-- START Supplied records --
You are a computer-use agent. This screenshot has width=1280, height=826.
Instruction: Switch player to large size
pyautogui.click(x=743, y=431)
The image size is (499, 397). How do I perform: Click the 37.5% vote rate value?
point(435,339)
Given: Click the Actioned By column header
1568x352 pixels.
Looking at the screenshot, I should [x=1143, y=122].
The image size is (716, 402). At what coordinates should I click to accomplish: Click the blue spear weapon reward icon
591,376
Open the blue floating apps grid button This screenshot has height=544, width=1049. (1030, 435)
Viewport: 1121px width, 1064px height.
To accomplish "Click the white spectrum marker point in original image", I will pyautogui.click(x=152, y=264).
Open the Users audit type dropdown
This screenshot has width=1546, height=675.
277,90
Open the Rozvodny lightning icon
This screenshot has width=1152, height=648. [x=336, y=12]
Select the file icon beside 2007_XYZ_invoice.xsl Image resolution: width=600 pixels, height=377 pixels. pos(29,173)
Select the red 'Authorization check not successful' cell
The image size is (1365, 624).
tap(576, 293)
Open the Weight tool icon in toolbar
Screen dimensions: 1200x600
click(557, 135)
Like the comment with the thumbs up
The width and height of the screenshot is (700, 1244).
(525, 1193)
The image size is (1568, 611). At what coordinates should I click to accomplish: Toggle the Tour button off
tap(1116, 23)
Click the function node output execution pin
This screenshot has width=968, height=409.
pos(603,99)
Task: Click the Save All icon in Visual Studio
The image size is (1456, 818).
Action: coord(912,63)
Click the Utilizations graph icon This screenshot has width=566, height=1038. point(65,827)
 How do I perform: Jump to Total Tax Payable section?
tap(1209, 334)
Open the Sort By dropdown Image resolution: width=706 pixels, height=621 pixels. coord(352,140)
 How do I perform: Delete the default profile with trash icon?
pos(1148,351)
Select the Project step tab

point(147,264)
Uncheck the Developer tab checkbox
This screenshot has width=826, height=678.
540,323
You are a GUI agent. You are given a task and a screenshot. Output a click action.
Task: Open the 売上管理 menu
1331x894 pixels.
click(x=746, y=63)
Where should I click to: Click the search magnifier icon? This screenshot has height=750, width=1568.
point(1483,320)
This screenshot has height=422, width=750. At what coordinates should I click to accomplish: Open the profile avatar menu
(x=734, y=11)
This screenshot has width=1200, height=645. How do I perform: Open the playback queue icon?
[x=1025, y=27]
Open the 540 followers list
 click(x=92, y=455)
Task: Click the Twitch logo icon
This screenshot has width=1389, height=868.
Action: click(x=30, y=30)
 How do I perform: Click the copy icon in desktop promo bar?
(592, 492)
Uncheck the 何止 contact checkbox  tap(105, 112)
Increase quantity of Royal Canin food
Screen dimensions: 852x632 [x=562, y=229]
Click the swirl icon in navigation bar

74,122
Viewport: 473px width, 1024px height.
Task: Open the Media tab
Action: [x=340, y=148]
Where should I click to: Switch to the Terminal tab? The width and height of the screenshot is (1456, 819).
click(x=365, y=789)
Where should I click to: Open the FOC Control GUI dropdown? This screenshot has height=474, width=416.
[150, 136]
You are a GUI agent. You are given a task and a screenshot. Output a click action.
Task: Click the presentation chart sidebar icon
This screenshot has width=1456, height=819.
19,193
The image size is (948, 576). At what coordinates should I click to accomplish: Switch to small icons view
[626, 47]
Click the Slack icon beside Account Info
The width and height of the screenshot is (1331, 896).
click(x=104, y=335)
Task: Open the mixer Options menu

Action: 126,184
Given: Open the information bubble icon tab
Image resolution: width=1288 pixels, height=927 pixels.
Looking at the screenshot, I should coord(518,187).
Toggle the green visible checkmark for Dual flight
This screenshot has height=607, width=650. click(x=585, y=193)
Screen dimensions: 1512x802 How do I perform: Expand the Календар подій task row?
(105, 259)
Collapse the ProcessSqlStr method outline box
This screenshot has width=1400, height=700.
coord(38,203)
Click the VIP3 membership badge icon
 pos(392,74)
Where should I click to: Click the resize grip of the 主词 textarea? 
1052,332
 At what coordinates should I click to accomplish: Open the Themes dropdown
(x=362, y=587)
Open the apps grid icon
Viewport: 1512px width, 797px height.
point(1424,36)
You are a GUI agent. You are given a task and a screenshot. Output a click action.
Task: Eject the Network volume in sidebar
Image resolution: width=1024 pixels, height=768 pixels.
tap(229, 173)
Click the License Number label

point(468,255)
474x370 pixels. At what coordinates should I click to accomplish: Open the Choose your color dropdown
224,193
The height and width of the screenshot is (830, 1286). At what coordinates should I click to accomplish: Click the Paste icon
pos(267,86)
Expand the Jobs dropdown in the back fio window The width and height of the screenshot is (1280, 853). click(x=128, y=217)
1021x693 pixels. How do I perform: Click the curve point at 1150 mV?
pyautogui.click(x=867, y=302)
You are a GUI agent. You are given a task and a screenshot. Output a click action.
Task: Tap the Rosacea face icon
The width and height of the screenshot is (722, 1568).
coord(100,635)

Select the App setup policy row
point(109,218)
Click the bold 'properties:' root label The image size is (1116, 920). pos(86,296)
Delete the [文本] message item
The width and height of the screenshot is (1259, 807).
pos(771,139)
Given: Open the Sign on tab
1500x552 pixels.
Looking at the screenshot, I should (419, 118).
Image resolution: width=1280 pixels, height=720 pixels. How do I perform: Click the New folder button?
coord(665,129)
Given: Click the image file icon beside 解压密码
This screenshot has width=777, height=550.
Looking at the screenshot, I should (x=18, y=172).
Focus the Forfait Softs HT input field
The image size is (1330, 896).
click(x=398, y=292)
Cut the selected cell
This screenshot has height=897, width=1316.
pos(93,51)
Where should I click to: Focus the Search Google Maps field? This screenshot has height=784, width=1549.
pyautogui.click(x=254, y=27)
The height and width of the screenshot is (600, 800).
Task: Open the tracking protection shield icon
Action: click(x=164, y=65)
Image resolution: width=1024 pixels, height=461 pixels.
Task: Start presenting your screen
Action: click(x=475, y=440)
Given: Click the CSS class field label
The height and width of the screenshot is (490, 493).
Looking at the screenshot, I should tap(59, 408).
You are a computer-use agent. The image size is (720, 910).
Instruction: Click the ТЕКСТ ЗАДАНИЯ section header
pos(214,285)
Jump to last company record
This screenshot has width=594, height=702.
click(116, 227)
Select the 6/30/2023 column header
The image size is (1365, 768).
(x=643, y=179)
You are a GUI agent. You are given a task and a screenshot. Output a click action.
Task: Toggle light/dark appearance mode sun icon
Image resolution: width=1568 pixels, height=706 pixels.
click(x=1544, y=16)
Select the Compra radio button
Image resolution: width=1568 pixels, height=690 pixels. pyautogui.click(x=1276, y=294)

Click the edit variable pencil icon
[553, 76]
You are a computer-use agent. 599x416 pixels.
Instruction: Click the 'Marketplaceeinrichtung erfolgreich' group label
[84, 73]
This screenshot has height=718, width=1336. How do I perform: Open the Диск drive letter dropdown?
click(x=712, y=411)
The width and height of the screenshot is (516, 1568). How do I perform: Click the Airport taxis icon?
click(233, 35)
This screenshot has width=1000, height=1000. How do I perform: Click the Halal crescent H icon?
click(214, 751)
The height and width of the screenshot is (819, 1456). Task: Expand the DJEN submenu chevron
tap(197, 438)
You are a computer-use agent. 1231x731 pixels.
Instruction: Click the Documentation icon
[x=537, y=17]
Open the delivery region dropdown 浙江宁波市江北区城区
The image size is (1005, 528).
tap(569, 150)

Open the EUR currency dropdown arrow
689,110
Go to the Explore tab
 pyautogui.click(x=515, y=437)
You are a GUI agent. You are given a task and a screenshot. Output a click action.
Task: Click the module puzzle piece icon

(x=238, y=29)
-- END Supplied records --
What needs to be done —
Format everything above, from the start of the lines down to the line containing "Looking at the screenshot, I should [x=1143, y=122].", as a numbered list, leaving out any blank lines.

Completed task —
1. You are a computer-use agent. This screenshot has width=1280, height=826.
2. Instruction: Switch player to large size
3. pyautogui.click(x=743, y=431)
4. The image size is (499, 397). How do I perform: Click the 37.5% vote rate value?
5. point(435,339)
6. Given: Click the Actioned By column header
7. 1568x352 pixels.
8. Looking at the screenshot, I should [x=1143, y=122].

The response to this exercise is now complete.